AIM OF THE TASK: The required output is the run of lines from the one holding "Select the Repositories tab" through the final line of the listing, restated word for word, with no pictures.

DATASET:

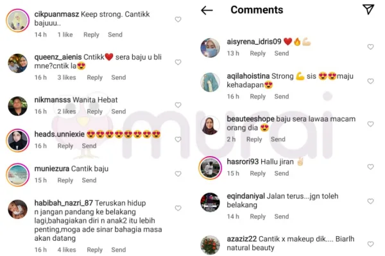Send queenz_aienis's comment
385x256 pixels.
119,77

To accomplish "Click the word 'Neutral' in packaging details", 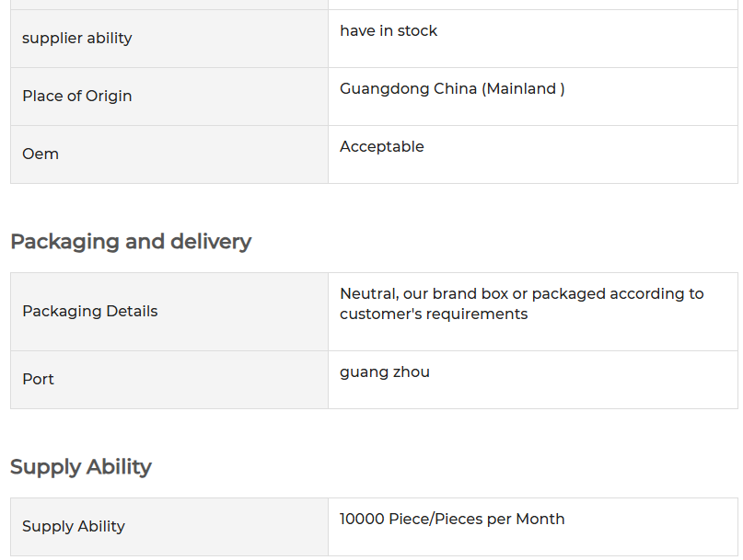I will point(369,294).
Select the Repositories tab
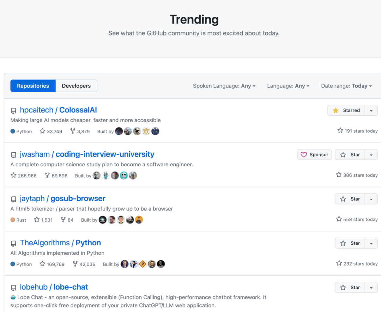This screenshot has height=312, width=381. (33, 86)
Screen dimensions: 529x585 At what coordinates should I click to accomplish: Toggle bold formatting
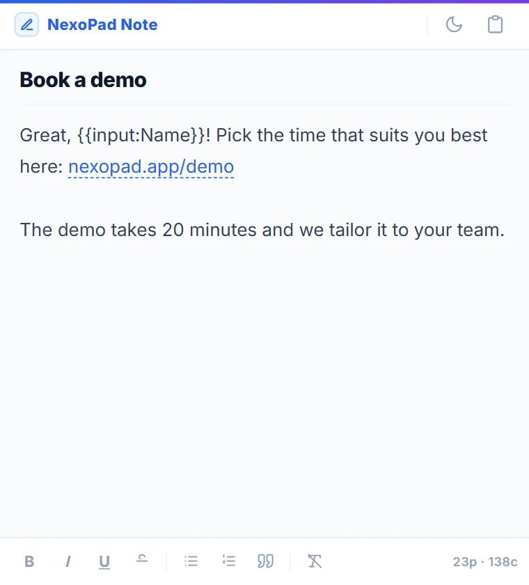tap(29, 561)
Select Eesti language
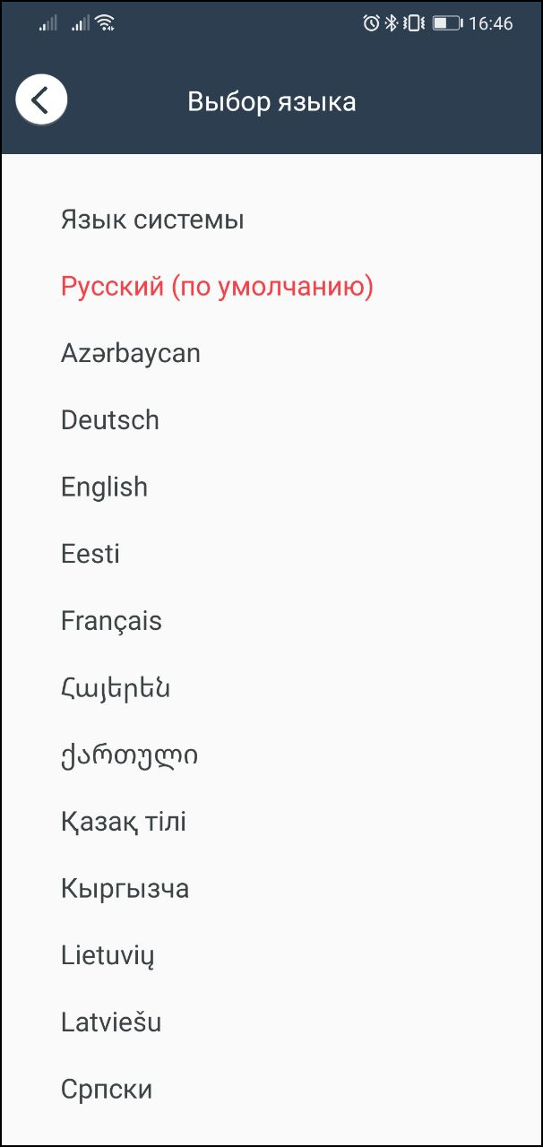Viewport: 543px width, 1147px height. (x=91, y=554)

OUTPUT FOR THIS EXERCISE:
Select the Repositories tab
This screenshot has height=312, width=381. (33, 86)
Screen dimensions: 529x585 At what coordinates should I click to accomplish: Toggle bold formatting
tap(29, 561)
Select Eesti language
Viewport: 543px width, 1147px height. (x=91, y=554)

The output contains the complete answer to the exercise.